Evidemment, on nous sort les années noires de l'occupation syrienne, comme exemple absolu de la marginalisation politique des Chrétiens – marginalisation qu'il faudrait donc abolir aujourd'hui. Mais rien n'est plus faux. Si Michel Aoun était en exil et Samir Geagea en prison, si leurs partisans étaient pourchassés, emprisonnés et torturés, ce n'était pas parce qu'ils étaient chrétiens, mais parce qu'ils défendaient des idées contraires à la Pax Syriana: la liberté, la souveraineté et l'indépendance.

D'autres Chrétiens, complices de l'occupation syrienne, ont été députés, ministres et même présidents de la République. De très nombreux businessmen chrétiens ont fait fortune durant ces années sombres, leurs affaires ont fleuri, leurs enfants ont grandi, leurs femmes ont grossi et leur maîtresses ont ployé sous les bijoux. On a vu des églises s'ériger et des cathédrales se réparer.

Et on oublie souvent que c'est dans un Liban écrasé sous la botte syrienne qu'a eu lieu la visite historique du pape Jean-Paul II.

Après le départ des troupes syriennes, les souverainistes se sont acoquinés avec les collabos, puis se sont disputé entre eux, et maintenant tout ce brave monde palabre et marchande pour avoir la plus grosse part possible de ce gâteau juteux qu'est l'Etat libanais.

A vrai dire, en tant que Chrétien et surtout en tant que citoyen libanais, aucun des principaux partis "chrétiens" (Courant Patriotique Libre, Forces Libanaises, Kataeb) ne me représente aujourd’hui. Et je me sens plus proche d’un sunnite, d’un chiite ou d’un druze laïc et progressiste que d’un cul-bénit orthodoxe (communauté à laquelle j’appartiens officiellement).

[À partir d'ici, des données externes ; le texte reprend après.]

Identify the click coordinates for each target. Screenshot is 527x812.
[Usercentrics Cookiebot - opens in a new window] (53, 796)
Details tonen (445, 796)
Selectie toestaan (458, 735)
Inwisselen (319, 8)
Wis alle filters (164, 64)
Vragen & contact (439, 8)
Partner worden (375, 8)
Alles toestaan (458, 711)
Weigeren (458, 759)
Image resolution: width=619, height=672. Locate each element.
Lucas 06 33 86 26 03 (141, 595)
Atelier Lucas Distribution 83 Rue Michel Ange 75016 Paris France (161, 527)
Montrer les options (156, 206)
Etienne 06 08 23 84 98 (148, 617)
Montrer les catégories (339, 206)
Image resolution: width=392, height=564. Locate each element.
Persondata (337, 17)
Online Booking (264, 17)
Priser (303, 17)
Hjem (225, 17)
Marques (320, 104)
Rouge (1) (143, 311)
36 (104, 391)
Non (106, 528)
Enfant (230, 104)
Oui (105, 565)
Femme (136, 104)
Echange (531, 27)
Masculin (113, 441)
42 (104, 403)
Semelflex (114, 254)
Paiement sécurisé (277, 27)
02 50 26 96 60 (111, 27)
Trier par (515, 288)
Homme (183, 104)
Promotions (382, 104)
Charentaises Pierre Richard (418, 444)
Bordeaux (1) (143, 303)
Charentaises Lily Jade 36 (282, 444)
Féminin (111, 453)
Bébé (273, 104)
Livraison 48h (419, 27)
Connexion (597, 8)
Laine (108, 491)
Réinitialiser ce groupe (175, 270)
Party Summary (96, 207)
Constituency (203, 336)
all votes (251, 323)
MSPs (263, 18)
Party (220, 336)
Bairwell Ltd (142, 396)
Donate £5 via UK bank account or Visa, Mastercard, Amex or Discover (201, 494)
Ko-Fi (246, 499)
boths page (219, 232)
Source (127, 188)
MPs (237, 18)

A tous les politiciens qui se posent en Zorro chrétiens, j’aimerai dire: si vous voulez vraiment aider les Chrétiens du Liban, arrêtez vos populismes, rangez vos slogans creux et mensongers, et attelez-vous à la rédaction d’un vrai programme politique, économique et social. Un projet pour le Liban, qui va au delà de vos petites ambitions personnelles et de vos calculs d’épiciers.

Et j’aimerai les entendre répondre: ainsi soit-il!